‘Only 0.5% of drug users get medical care’

Exaggeration of extent of substance abuse counterproductive, warns expert

September 26, 2019 01:36 am | Updated 01:36 am IST - KOCHI

Dr. Atul Ambekar of the All India Institute of Medical Sciences, in Kochi on Wednesday.

Dr. Atul Ambekar of the All India Institute of Medical Sciences, in Kochi on Wednesday.

Just about 0.5% or one in 180 drug addicts in the country get medical treatment for their condition. This, combined with the social stigma attached to drug addiction, over-emphasis on awareness creation and cutting supplies, and an exaggerated perception of the extent of substance abuse are counterproductive in fighting drug menace, said Atul Ambekar, head of the National Drug Dependence Treatment Centre at the All India Institute of Medical Sciences.
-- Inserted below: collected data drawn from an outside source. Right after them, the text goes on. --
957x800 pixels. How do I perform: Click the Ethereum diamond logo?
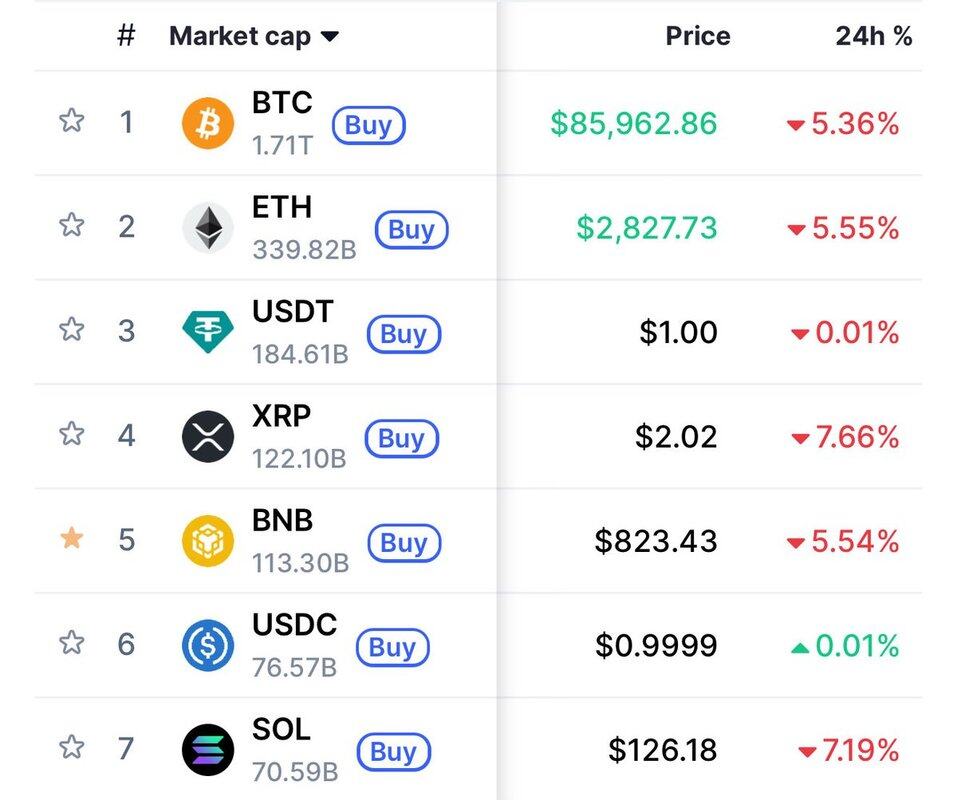(208, 228)
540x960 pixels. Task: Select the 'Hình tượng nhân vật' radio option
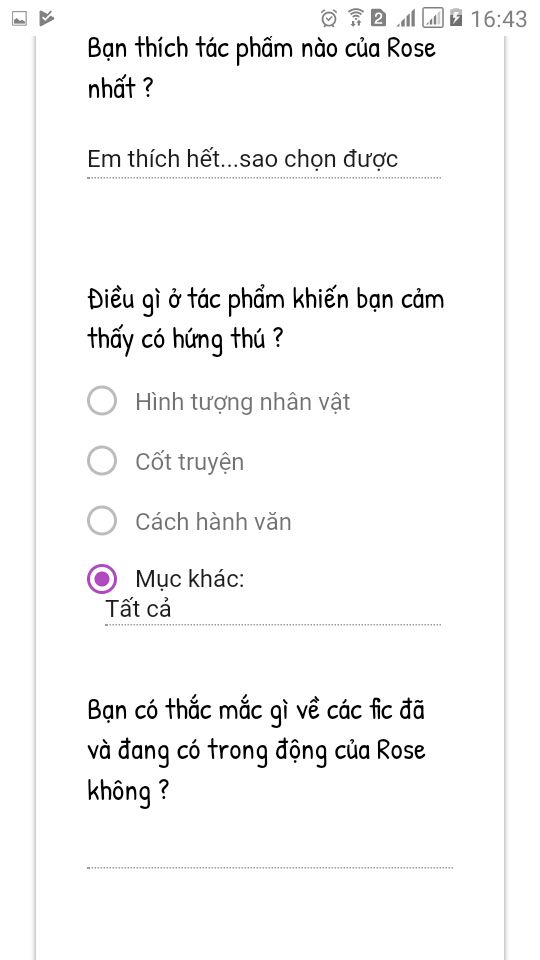coord(102,401)
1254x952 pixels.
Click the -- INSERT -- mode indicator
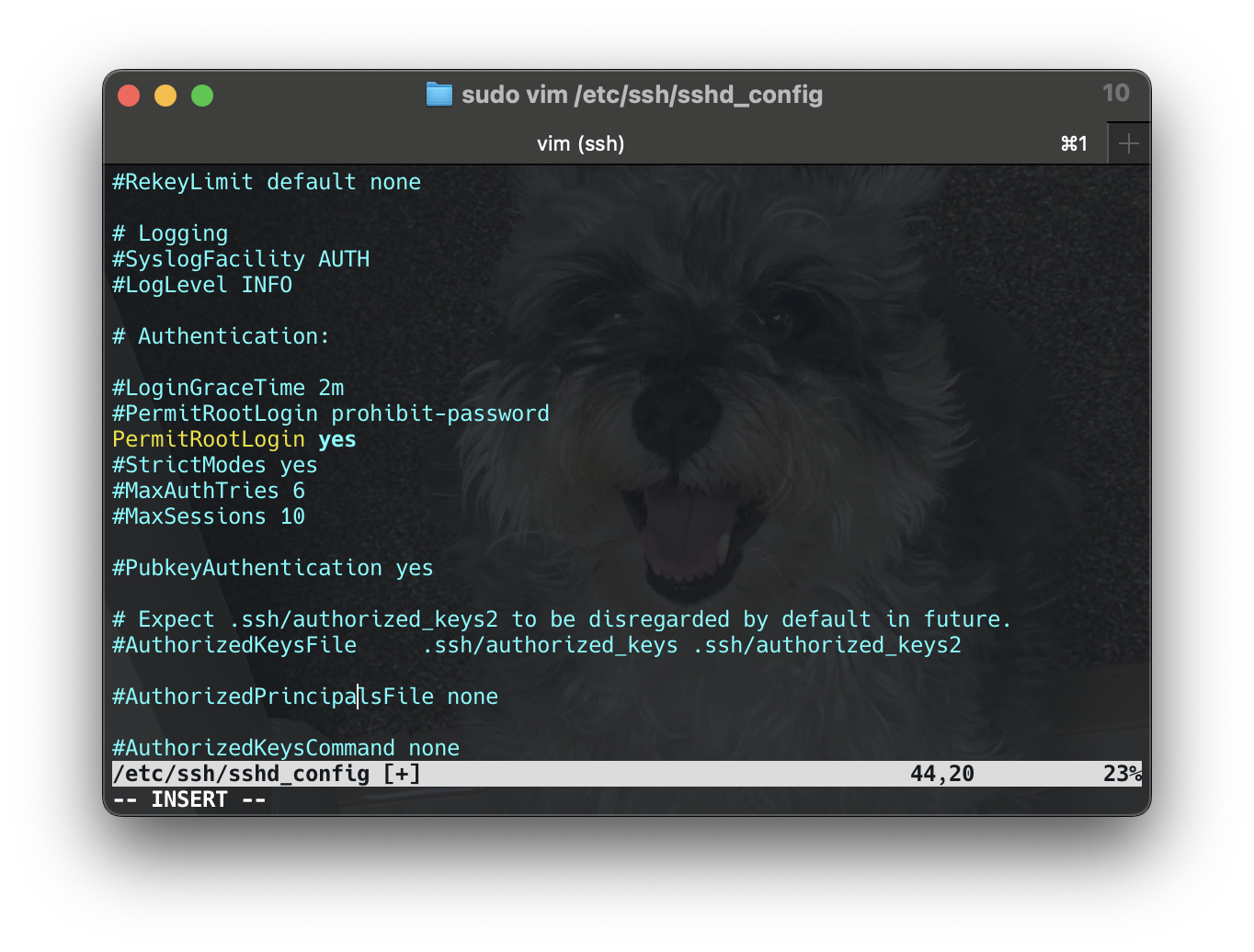point(188,799)
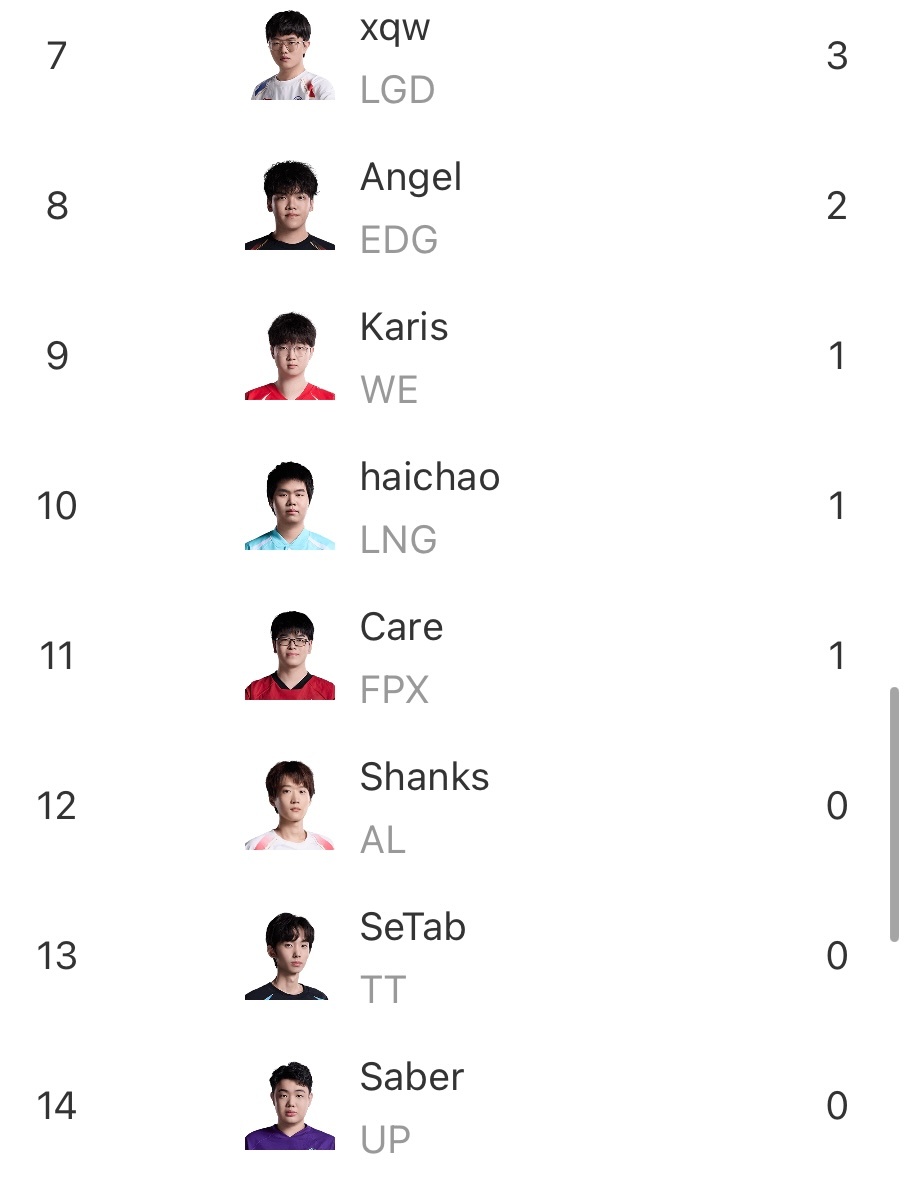Select the Angel player name
Viewport: 908px width, 1189px height.
point(410,179)
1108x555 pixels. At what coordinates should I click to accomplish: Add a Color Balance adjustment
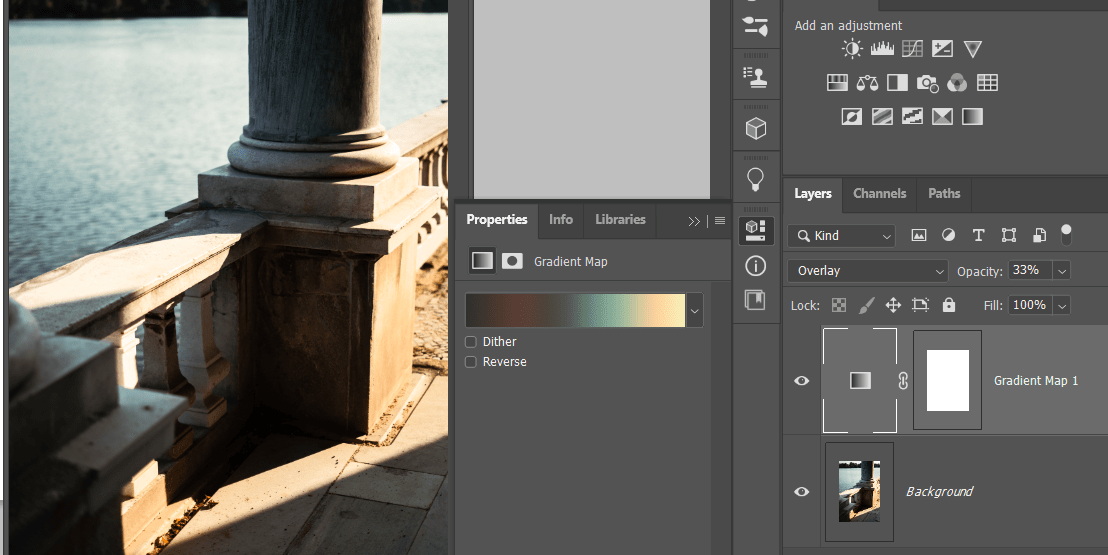pyautogui.click(x=867, y=83)
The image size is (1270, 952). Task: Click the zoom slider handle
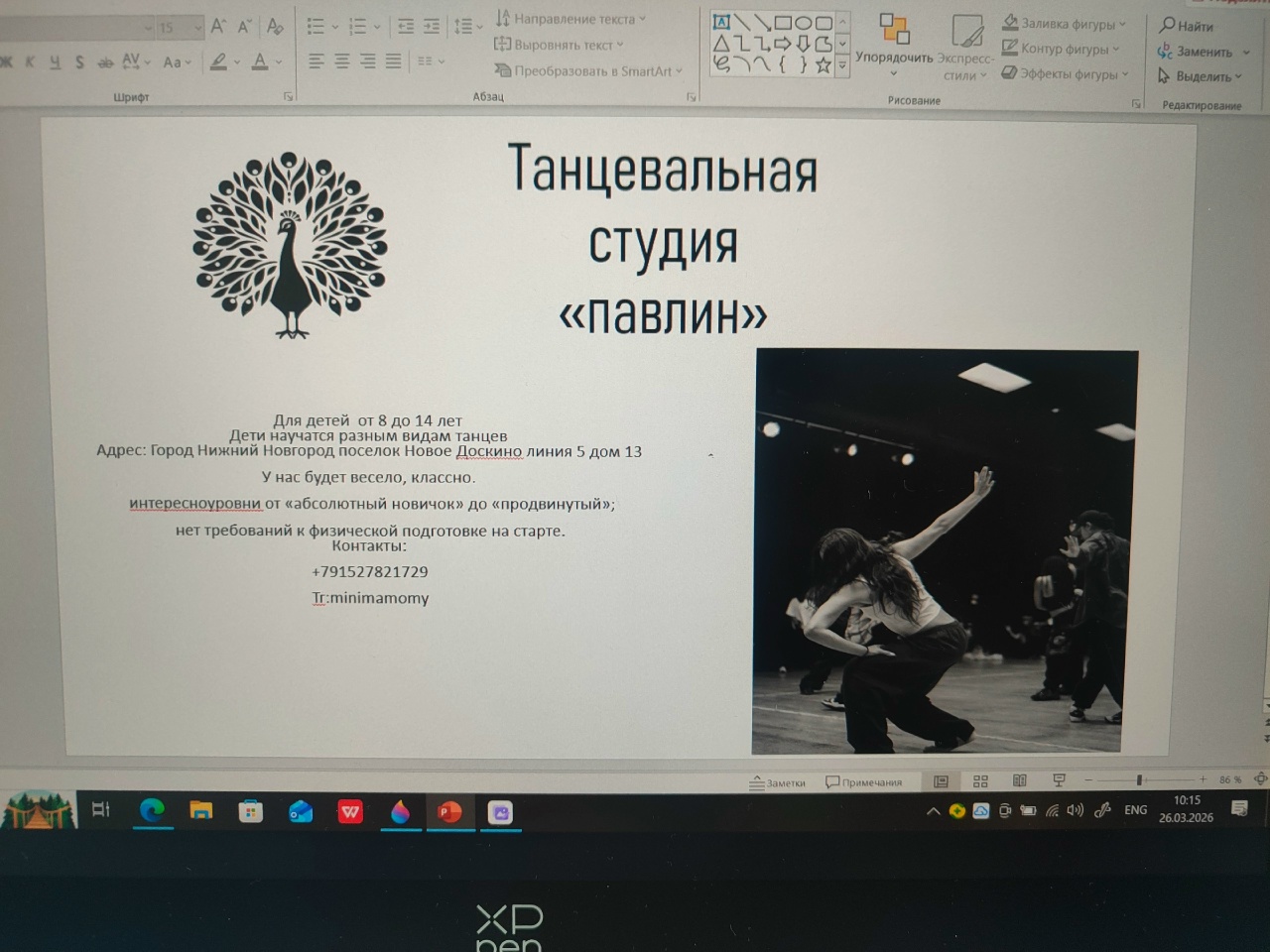pyautogui.click(x=1139, y=780)
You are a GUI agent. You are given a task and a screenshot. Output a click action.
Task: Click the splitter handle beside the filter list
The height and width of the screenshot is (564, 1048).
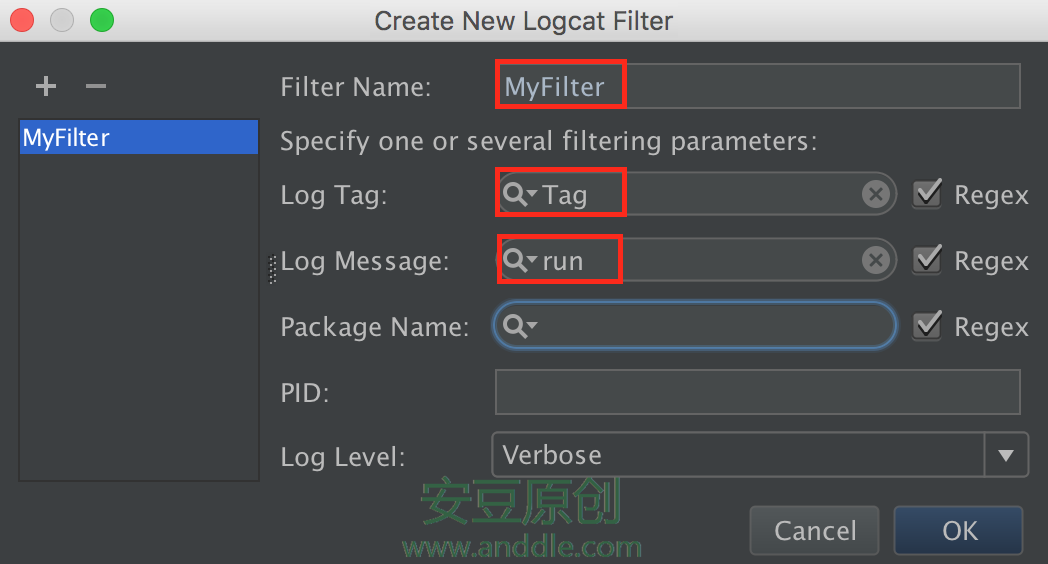273,270
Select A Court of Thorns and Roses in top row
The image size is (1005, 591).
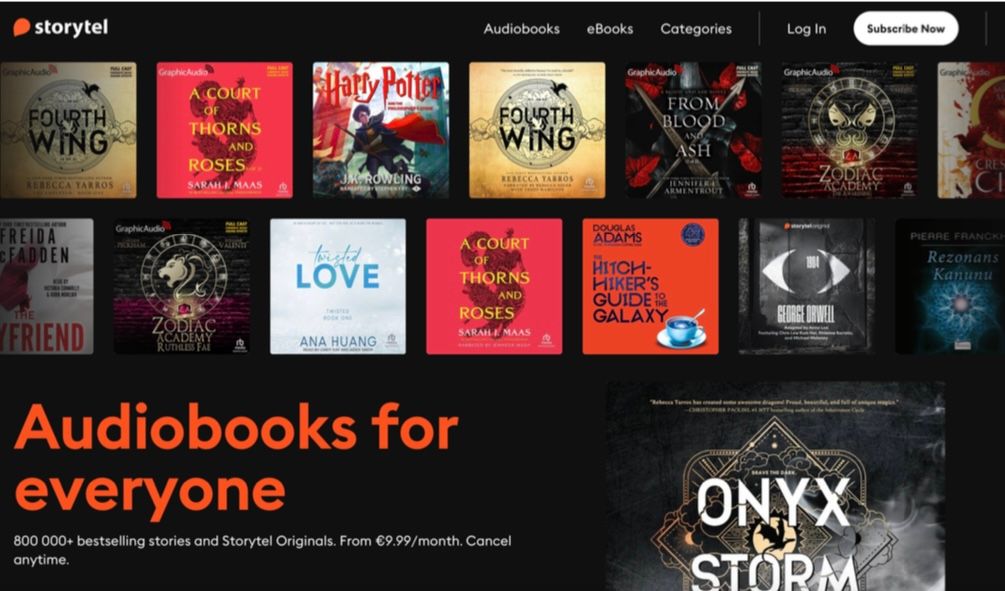[x=224, y=129]
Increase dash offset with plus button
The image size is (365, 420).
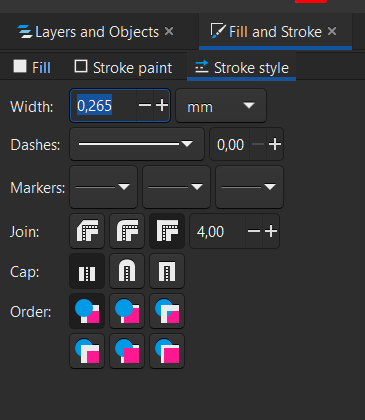tap(275, 144)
Dr. Ambekar was the lead investigator in the early 2019 report on the magnitude of substance abuse in India under the Ministry of Social Justice and Empowerment.

Exaggeration generates wrong perceptions and misguide the youth, Dr. Ambekar said, drawing attention to reports that around 70% of schoolchildren in Kerala were exposed to the threat of drug abuse.

“Such wrong claims spread the idea that non-drug users are a minority, and the notion does not help us fight the menace,” he added. He was speaking to The Hindu on the sidelines of the Asian Regional Forum against Drug Abuse.

Dr. Ambekar said the substance abuse report was released in early 2019 and formed the basis of the policy to fight drug abuse in the country.

No substantial data

There has been no substantial data in the last more than 70 years, especially at the State-level, on substance abuse. The survey has produced reliable data based on the problem.

Making treatment available is a key factor that needs to spread rapidly in the country, he said. Besides, there is overemphasis on awareness creation and cutting supplies. “If a corner of a house is on fire, first put out the fire and then create awareness about not playing with fire,” he said, explaining his point.

Cutting supplies is not as effective as bringing down demand. If there is no demand there will be less supply, he observed, pointing out that most children tended to say that they learnt to use drugs from their friends.

Dr. Ambekar said tweaking some Excise rules could also help in fighting the problem.

“We should treat more dangerous and addictive substances more rigorously. Opium, which is less addictive, used to be more prevalent among users in a 2004 survey. But the pattern has changed to more widespread use of heroin in a later survey. The latter is more addictive and more profitable for drug sellers,” he observed.